## Text extract
● ● ● ● ● ● ●

Americans simply must accept the fact that the economic growth rates of the past century are not sustainable. The new post-industrial era must be an era of slow growth, at times even no growth. Yet it will be a time of human progress, if we successfully weather the transition. If we choose wisely, the transformation could well be a major step forward in the betterment of human life on earth. The father of Keynesian economic theory, John Maynard Keynes, anticipated this new era back in the 1920s. He wrote, “the economic problem may be solved, or at least within sight of solution, within a hundred years. This means that the economic problem is not… the permanent problem of the human race.”[10] Man’s permanent problem will be “how to use his freedom from pressing economic cares… to live wisely and agreeably and well.” The challenge for the vast majority of Americans, as well as the rest of the so called developed world, is not to restore unsustainable economic growth, but instead to learn to live “wisely, agreeably, and well.”
In a more enlightened world of 2050, the so called lesser-developed countries of the world will not have consumed all of the earth’s natural resources in achieving sustainable levels of economic development. They will have learned that beyond about $10,000-$15,000 per person in Gross Domestic Product, roughly equivalent to per capita income, there has been no relationship between economic growth and overall quality of life.[12] In addition countries where people are more equitable economically, where there is less disparity between the rich and poor, people tend to be happier, regardless of their absolute level of income. Thus developing countries of the future will balance their modest needs for economic growth with the need to build stronger and more equitable societies. Their quality of life also will be enhanced as they fulfill their ethical responsibility to future generations by being good stewards of their nations’ natural resources.

● ● ● ● ● ● ●

## Data segment
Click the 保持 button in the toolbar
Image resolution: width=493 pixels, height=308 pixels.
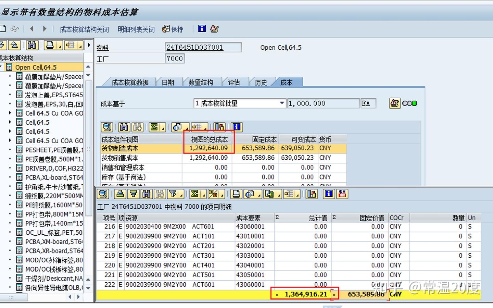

● ● ● ● ● ● ●

## Given task A
List the three adverbs that the text on economic growth, quoting Keynes, uses to describe how people should learn to live.
## Given task B
In the text on economic growth, above what level of Gross Domestic Product per person has there been no relationship between economic growth and overall quality of life?
## Given task C
Continue the text on economic growth and quality of life, picking up after its final sentence.
The material has nothing to do with the text on economic growth.

## Exercise result A
wisely, agreeably, well

## Exercise result B
About $10,000-$15,000 per person.

## Exercise result C
In a more enlightened world, peoples’ lives will be more socially connected and their old age will be more economically secure. Once these social and economic security incentives for larger families are no longer present, global population will level out and stabilize at a comfortable carrying capacity for the earth’s resources. Increasing population will occur only if and when increases in efficiency of resource use make a larger population sustainable. Otherwise, there will be no further need for economic growth. The economic problem will be solved for all.
The enlightened America of 2050 will be organized quite differently from the centralized, consolidated, hierarchal society and economy of today. Much of the centralized political power would have been devolved to state and local levels. The federal government will return to its historic constitutional purpose of ensuring equal access to things to which all Americans have equal rights. State governments will focus on those things that can be and need to be done differently in different geographic regions and cultures within the country. This will leave local governments with the other things that must be done for the common good of society but cannot or will not be done by individuals, families, or other informal groups within communities.
The American society and economy will also have devolved, decentralized, and re-localized to better meet the needs of the post-industrial, sustainable society. American communities of the future, both rural and urban, will not be economically self-sufficient, but locally owned and operated businesses will be capable of meeting most basic day-to-day needs of their local community. Local businesses will be sustained by the commitment of the community to support its local economy. Large corporate manufacturers and retailers will be supplemental or secondary providers of goods and services but will not dominate local economies. Local builders will provide affordable, energy-efficient housing. Energy-generating residences and locally-owned electric utilities will meet most energy needs of the community with wind, water, and solar generated electricity. Local farmers will provide sustainably-grown foods.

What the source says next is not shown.